Passwords should be at least 8 characters and contain lowercase and uppercase letters, symbols and at least one number. On a cell phone, requiring a passcode to be entered will go a long way toward preventing a stolen device from being compromised. Again, this can be ENFORCED by your network administrator so employees don't get lazy and choose easy-to-guess passwords, putting your organization at risk.
- They Attack Networks That Are Not Properly Patched With The Latest Security Updates.
New vulnerabilities are frequently found in common software programs you are using, such as Microsoft Office; therefore it's critical you patch and update your systems frequently. If you're under a managed IT plan, this can all be automated for you so you don't have to worry about missing an important update.
- They Attack Networks With No Backups Or Simple Single Location Backups.
Simply having a solid, reliable backup can foil some of the most aggressive (and new) ransomware attacks, where a hacker locks up your files and holds them ransom until you pay a fee. If your files are backed up, you don't have to pay a crook to get them back. A good backup will also protect you against an employee accidentally (or intentionally!) deleting or overwriting files, natural disasters, fire, water damage, hardware failures and a host of other data-erasing disasters. Again, your backups should be AUTOMATED and monitored; the worst time to test your backup is when you desperately need it to work!
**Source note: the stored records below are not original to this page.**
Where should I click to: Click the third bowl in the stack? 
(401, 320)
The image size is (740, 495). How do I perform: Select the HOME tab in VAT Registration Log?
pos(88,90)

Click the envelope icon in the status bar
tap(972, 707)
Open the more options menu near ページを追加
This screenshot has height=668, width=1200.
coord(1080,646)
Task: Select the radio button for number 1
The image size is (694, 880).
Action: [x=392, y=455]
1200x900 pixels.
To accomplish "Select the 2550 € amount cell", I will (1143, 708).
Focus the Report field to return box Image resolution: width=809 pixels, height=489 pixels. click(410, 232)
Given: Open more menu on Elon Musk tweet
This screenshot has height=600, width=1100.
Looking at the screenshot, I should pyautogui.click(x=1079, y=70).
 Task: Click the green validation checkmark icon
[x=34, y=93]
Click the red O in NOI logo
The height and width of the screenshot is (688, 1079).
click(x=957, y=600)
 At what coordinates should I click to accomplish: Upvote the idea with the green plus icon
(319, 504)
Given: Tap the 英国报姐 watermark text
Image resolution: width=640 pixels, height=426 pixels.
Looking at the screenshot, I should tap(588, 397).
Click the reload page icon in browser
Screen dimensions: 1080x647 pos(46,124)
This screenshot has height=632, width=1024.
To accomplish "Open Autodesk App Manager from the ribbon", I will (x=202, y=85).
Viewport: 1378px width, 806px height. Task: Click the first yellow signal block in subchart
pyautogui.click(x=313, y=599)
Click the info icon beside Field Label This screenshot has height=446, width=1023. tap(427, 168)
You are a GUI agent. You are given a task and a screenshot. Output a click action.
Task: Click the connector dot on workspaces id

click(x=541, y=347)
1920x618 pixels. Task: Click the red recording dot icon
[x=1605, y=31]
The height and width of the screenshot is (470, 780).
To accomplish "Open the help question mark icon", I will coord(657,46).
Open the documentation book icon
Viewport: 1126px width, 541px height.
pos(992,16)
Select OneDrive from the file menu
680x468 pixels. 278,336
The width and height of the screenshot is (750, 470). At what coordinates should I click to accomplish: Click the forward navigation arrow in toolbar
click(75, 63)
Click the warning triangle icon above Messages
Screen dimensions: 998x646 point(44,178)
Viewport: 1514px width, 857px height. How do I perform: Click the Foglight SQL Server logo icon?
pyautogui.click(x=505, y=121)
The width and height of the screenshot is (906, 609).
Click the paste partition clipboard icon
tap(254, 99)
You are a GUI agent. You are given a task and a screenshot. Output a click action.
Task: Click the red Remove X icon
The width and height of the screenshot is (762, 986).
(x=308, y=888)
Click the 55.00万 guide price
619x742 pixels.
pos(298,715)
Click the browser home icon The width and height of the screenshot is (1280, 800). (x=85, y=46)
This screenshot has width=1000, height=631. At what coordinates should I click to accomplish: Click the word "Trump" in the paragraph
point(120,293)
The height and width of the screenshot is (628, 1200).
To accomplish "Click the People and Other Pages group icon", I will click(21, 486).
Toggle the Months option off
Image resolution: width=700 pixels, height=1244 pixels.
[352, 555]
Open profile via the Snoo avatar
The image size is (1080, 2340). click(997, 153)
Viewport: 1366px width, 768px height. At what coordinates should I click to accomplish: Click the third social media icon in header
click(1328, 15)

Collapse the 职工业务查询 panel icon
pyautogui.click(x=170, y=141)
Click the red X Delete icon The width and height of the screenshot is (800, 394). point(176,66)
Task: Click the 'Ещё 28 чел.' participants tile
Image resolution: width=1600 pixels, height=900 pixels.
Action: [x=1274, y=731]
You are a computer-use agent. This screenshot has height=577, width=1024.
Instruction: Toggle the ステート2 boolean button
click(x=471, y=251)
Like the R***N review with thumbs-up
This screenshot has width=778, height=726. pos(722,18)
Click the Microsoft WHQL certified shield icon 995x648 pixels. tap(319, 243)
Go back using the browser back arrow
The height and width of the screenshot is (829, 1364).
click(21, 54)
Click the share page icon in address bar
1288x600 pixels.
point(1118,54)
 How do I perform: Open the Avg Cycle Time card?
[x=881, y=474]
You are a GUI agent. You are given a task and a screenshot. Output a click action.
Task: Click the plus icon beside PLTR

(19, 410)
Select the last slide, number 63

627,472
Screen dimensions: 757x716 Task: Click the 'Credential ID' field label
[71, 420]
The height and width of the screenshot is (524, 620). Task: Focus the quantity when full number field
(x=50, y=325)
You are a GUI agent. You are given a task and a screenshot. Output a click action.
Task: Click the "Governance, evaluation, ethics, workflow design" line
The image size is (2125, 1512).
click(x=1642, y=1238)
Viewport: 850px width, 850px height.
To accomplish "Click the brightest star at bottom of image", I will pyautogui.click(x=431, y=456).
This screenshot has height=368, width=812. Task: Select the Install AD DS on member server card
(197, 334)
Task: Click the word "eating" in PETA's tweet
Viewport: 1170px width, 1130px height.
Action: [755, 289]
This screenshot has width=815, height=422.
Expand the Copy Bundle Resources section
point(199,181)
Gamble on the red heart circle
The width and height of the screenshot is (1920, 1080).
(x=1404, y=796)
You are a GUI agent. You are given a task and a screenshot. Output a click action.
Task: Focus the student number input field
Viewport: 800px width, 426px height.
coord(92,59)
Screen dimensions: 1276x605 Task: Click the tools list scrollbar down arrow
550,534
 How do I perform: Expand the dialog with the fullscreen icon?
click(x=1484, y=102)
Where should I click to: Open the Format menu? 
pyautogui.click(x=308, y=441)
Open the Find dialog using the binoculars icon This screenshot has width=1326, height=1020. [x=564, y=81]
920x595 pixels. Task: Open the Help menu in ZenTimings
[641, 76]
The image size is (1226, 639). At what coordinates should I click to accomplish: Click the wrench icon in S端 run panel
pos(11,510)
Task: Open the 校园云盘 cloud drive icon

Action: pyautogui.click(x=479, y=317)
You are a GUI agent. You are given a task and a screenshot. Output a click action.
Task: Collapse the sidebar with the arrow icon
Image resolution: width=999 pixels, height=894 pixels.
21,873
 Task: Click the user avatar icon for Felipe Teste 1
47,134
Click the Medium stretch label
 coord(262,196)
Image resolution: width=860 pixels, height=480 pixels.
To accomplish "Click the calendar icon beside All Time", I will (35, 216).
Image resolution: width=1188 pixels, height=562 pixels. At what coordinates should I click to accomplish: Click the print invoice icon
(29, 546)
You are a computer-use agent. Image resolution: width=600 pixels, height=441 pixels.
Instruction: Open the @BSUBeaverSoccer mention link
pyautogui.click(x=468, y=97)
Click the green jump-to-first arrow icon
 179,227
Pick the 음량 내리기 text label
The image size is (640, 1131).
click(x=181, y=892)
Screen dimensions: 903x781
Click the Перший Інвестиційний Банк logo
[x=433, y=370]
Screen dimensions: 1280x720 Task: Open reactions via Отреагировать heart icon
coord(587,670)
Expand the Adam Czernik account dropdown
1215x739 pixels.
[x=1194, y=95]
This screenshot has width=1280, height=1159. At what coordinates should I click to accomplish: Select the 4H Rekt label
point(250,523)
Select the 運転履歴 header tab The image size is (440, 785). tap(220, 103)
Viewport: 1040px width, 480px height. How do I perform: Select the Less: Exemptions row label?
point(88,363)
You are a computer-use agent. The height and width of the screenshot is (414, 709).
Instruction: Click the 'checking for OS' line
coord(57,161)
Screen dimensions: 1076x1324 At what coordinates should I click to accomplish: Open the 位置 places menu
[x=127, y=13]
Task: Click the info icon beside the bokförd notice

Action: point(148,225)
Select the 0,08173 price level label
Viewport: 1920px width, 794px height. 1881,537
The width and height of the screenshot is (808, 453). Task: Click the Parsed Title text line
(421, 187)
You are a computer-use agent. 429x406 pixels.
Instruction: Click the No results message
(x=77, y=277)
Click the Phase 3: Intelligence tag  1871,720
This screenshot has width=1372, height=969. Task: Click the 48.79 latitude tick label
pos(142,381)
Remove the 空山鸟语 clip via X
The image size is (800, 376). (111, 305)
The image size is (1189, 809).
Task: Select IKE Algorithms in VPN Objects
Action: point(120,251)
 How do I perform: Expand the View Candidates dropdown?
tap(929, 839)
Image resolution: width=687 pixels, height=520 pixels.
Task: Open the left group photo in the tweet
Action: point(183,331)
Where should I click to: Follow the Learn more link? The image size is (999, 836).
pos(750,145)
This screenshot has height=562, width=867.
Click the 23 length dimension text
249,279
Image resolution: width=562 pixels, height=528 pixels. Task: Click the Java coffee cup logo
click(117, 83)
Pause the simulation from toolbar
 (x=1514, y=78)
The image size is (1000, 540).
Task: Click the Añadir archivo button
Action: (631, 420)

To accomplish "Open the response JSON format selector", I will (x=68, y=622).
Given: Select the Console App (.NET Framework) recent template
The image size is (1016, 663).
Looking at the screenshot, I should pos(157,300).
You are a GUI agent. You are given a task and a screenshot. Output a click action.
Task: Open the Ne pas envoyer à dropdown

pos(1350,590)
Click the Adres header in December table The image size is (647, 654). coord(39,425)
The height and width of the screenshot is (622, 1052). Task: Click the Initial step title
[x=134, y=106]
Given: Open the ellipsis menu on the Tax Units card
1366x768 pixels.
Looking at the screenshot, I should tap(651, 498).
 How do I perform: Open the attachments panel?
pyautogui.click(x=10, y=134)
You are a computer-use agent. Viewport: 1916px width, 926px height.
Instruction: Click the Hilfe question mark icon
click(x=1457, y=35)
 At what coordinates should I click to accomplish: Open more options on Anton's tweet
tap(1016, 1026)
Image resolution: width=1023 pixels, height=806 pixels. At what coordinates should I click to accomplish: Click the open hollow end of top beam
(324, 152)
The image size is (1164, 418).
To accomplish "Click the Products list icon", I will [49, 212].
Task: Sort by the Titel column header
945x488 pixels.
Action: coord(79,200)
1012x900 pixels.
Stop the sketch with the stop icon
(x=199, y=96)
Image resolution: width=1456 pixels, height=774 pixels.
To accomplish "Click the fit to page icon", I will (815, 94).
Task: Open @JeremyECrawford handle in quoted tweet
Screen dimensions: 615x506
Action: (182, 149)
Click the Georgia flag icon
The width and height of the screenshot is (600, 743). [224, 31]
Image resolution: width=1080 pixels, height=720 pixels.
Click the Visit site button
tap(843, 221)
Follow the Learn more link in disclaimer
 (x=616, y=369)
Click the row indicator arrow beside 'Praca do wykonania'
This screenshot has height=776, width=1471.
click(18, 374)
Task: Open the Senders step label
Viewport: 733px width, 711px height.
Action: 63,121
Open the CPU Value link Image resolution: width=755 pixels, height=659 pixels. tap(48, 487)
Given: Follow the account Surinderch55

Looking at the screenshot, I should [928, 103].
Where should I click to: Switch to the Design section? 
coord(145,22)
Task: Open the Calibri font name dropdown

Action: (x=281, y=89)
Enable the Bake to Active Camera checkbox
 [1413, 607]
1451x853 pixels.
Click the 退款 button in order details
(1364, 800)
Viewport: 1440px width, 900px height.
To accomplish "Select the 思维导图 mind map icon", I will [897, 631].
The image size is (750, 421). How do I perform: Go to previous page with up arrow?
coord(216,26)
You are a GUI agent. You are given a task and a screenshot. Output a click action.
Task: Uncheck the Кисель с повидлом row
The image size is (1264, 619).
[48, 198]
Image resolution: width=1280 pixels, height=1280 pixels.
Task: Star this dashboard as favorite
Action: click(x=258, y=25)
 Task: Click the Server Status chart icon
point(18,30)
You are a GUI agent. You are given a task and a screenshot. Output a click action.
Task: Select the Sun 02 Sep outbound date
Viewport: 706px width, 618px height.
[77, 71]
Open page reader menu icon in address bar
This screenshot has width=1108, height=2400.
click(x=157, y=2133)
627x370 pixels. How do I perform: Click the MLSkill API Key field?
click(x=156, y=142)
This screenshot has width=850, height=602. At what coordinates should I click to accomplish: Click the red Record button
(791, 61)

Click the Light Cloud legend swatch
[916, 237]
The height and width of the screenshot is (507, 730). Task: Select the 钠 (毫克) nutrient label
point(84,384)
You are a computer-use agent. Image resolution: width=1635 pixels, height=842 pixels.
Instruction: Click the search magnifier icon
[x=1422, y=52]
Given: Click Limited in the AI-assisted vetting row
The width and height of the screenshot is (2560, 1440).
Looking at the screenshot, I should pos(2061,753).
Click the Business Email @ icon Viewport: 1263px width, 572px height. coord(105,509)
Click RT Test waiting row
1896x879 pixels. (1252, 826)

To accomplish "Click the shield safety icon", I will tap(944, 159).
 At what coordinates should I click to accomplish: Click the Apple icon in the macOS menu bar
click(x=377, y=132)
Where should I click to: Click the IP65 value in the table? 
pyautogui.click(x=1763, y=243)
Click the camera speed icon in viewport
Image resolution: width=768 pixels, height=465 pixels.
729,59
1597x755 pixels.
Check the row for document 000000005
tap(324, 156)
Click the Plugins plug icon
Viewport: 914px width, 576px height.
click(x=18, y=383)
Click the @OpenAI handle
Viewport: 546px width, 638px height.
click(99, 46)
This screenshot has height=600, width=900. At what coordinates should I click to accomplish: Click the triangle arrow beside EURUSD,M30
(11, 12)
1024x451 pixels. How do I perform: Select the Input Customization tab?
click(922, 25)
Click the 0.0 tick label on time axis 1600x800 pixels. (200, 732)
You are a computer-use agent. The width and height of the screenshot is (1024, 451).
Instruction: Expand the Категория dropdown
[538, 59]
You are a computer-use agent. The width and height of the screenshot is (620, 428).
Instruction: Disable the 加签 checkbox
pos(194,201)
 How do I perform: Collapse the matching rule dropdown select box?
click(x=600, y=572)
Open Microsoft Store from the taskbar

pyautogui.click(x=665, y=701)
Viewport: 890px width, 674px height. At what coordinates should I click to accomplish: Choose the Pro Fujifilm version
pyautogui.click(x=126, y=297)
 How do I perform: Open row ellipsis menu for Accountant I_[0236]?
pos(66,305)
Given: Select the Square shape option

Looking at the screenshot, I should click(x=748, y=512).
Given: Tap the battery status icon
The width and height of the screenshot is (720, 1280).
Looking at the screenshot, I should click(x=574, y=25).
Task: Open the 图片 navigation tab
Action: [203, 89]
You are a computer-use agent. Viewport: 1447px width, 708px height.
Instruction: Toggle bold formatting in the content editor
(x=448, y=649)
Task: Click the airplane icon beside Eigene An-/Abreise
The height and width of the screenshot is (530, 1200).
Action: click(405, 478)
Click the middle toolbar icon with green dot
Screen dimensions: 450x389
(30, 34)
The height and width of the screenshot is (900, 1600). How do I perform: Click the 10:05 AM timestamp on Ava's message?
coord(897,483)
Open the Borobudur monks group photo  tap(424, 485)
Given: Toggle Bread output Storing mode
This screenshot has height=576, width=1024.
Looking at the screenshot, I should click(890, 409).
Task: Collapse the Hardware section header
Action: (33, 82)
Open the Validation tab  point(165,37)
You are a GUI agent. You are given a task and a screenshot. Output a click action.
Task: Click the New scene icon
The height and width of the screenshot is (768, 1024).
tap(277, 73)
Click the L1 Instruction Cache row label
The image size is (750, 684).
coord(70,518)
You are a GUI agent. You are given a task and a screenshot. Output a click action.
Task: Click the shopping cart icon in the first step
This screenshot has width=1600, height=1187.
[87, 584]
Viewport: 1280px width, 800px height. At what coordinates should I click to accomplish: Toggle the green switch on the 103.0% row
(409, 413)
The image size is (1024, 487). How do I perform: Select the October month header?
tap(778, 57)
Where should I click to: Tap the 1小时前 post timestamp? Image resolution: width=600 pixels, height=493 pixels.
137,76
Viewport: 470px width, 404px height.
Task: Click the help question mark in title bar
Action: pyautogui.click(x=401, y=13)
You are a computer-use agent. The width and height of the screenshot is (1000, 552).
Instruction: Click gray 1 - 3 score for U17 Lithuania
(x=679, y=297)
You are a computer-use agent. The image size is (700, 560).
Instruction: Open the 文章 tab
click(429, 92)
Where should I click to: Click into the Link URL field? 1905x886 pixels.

- They Exploit Networks With Employee Installed Software.
One of the fastest ways cybercriminals access networks is by duping unsuspecting users to willfully download malicious software by embedding it within downloadable files, games or other "innocent"-looking apps. This can largely be prevented with a good firewall and employee training and monitoring.
- They Attack Inadequate Firewalls.
A firewall acts as the front line defense against hackers blocking everything you haven't specifically allowed entering (or leave) your computer network. But all firewalls need monitoring and maintenance, just like all devices on your network. This too should be done by your IT person or company as part of their regular, routine maintenance.
- They Attack Your Devices When You're Off The Office Network.
It's not uncommon for hackers to set up fake clones of public Wi-Fi access points to try to get you to connect to THEIR Wi-Fi over the legitimate, safe public one being made available to you. Before connecting, check with an employee of the store or location to verify the name of the Wi-Fi they are providing. Next, NEVER access financial, medical or other sensitive data while on public Wi-Fi. Also, don't shop online and enter your credit card information unless you're absolutely certain the connection point you're on is safe and secure.
- They Use Phishing E-mails To Fool You Into Thinking That You?re Visiting A Legitimate Website.
A phishing e-mail is a bogus e-mail that is carefully designed to look like a legitimate request (or attached file) from a site you trust in an effort to get you to willingly give up your login information to a particular website or to click and download a virus. Often these e-mails look 100% legitimate and show up in the form of a PDF (scanned document) or a UPS or FedEx tracking number, bank letter, Facebook alert, bank notification, etc. That's what makes these so dangerous - they LOOK exactly like a legitimate e-mail.
- They Use Social Engineering And Pretend To Be You.
This is a basic 21st-century tactic. Hackers pretend to be you to reset your passwords. In 2009, social engineers posed as Coca-Cola's CEO, persuading an exec to open an e-mail with software that infiltrated the network. In another scenario, hackers pretended to be a popular online blogger and got Apple to reset the author's iCloud password.